Je me suis retourné, dans le demi-silence éreintant de la nuit parisienne.

- Merci Neil. Je t'en dois une belle.

J'ai juste souri, et je suis rentré chez moi.

L'escalier résonnait dans ma tête. La serrure ne voulait pas atteindre ma clé. J'avais froid.

Et quand mes yeux se sont posés sur mon reflet dans le miroir de ma salle de bain, je me suis félicité de ne pas avoir retiré l'élastique qui tenait mes cheveux hors de ma figure avant de rentrer.

Parce que je suis tombé à genoux et j'ai vomi toute la soirée dans mes chiottes. Comme si mon corps rejetait le moindre souvenir que j'en avais eu, la moindre émotion, le costume de Vanessa, l'odeur des cheveux de Marie, les angoisses d'Angélique, la connerie de Liam, la tristesse de Hugo, le goût du joint... tout.

J'ai fini en short sur le tapis, à attendre que ça passe, essoufflé et malade.

Et quand je me suis relevé, barbouillé, incapable de comprendre mes sensations, j'ai vu que mes yeux étaient allumés sans que je ne soit en train d'utiliser mon aptitude. "Non..." ais-je soupiré avant de retomber en grognant de douleur.

J'ai fait une crise.

Mais qu'on soit bien clair, une crise d'aptitude, ce n'est pas comme une crise de nerf, ou une crise d'angoisse. C'est pire qu'une crise cardiaque.

C'est quand une aptitude prend en charge l'expression des sentiments, mais contre ton gré. Or une aptitude ne peux pas se déployer contre le gré de son corps et de son esprit. Alors une crise d'aptitude, c'est une sorte de mutinerie du corps. Dans mon cas, mes ombres remplacent mon sang et mes veines deviennent noires sous ma peau.

J'ai l'impression d'être passé sous vide quand ça se produit. Je ne peux pas hurler où ça attirerait les voisins. Je n'ai pas de remèdes, pas de techniques pour me calmer, rien ; je dois attendre que ça passe.

Mes pensées se diluent, j'ai l'impression de brûler de l'intérieur et qu'on me scalpe le dessous de la peau.
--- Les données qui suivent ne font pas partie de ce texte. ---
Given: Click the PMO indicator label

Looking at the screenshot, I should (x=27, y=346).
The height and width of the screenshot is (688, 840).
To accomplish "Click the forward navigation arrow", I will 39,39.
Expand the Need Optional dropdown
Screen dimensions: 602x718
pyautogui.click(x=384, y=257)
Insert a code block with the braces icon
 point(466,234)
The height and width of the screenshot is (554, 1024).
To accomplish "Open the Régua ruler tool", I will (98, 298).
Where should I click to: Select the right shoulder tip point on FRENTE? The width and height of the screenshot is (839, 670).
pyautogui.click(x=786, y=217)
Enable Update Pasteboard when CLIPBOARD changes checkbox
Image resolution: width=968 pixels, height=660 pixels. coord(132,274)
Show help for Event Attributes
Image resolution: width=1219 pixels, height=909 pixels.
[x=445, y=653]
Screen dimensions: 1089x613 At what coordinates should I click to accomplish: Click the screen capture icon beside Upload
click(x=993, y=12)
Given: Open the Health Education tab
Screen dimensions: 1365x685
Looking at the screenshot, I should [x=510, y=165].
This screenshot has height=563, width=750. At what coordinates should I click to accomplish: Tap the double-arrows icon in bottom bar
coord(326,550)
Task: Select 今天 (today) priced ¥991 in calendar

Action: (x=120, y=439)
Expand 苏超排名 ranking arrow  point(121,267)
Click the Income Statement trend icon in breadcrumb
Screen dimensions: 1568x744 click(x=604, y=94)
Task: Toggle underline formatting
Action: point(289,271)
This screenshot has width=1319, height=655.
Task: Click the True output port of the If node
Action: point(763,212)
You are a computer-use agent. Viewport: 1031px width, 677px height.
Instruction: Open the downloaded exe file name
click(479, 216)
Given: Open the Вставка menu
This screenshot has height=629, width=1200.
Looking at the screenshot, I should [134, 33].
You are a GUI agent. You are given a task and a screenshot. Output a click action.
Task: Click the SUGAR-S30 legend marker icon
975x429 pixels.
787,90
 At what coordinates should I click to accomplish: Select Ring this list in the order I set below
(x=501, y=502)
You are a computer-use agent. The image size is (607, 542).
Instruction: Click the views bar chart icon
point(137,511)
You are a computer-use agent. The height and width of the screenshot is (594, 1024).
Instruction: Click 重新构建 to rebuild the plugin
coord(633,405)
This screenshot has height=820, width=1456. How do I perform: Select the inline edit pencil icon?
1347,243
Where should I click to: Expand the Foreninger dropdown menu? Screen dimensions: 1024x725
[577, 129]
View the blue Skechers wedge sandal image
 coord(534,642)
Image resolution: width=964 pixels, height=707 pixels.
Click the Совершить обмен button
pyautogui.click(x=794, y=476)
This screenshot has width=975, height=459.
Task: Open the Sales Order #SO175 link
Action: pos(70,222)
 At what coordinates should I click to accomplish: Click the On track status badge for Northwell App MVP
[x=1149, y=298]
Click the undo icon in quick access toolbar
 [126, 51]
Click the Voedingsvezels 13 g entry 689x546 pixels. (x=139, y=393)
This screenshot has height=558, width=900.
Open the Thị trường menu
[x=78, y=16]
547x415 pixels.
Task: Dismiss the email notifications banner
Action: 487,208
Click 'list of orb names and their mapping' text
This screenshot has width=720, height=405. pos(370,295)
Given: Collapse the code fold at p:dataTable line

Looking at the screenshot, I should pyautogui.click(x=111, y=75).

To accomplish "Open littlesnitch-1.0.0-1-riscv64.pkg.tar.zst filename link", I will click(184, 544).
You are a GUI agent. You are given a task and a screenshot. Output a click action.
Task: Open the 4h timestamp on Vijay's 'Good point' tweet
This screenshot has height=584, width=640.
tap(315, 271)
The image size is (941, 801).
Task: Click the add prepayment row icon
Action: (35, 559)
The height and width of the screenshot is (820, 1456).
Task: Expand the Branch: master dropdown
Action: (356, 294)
Alors j'attrappe péniblement ma serviette de bain et je hurle dedans à plein poumons. Les larmes coulent et se changent en un sanglot qui grandit autant que ma douleur diminue.

Mais les crises me forçant à lâcher prise sur mes nerfs, alors j'ai pleuré.

J'ai pleuré plus de quarante minutes, m'épuisant encore plus que je ne l'étais déjà. La douleur est telle que je ne peux pas marcher, je peux à peine respirer. C'est une mort subite qui te frappe par derrière sans prévenir quand ton esprit dit "non."

Et pour dire non, il a dit non ce soir-là.

C'est bien simple. Je n'ai pas le moindre souvenir de ce que j'ai fait suite à la crise.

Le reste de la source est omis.